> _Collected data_
--- START ---

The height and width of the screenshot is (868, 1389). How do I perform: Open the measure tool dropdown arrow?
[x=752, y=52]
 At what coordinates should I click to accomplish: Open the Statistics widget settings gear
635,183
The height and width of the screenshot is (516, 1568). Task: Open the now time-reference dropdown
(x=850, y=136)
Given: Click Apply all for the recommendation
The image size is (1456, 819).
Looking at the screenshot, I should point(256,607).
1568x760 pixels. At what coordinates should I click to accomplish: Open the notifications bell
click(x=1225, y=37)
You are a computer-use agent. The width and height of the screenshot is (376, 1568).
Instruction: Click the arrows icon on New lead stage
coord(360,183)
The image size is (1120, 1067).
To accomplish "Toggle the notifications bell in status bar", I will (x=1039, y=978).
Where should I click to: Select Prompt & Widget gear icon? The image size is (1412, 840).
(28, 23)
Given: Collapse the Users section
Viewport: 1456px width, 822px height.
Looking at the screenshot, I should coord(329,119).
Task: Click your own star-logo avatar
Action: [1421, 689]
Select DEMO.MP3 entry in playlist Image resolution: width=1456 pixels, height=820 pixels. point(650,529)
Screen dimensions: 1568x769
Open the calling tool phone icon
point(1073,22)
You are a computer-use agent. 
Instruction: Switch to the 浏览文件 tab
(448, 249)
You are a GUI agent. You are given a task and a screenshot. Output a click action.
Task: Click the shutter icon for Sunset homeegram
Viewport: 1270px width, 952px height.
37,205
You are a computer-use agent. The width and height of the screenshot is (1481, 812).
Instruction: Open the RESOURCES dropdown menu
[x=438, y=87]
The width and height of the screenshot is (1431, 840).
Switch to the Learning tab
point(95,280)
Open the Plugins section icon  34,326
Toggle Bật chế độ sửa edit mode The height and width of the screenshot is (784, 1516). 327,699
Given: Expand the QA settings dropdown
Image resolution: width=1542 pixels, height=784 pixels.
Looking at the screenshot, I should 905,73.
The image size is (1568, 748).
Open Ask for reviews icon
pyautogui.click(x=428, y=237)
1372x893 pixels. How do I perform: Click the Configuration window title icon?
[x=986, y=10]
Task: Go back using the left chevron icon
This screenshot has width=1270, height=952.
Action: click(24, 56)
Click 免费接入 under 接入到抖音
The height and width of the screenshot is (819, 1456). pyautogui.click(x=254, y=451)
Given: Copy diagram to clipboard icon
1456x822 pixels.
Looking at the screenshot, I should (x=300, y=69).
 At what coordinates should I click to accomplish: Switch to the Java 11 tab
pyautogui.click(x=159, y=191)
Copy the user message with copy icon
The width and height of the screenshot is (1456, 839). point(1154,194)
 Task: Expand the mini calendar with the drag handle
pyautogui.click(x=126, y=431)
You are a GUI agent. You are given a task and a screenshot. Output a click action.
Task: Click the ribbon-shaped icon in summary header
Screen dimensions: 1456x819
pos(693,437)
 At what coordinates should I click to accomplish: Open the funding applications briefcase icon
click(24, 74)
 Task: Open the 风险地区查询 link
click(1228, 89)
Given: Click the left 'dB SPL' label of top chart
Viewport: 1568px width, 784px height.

--- END ---

> _Task statement_
Search the records for the string "Toggle" and return every line in which it occurs.

> _Task response_
To accomplish "Toggle the notifications bell in status bar", I will (x=1039, y=978).
Toggle Bật chế độ sửa edit mode The height and width of the screenshot is (784, 1516). 327,699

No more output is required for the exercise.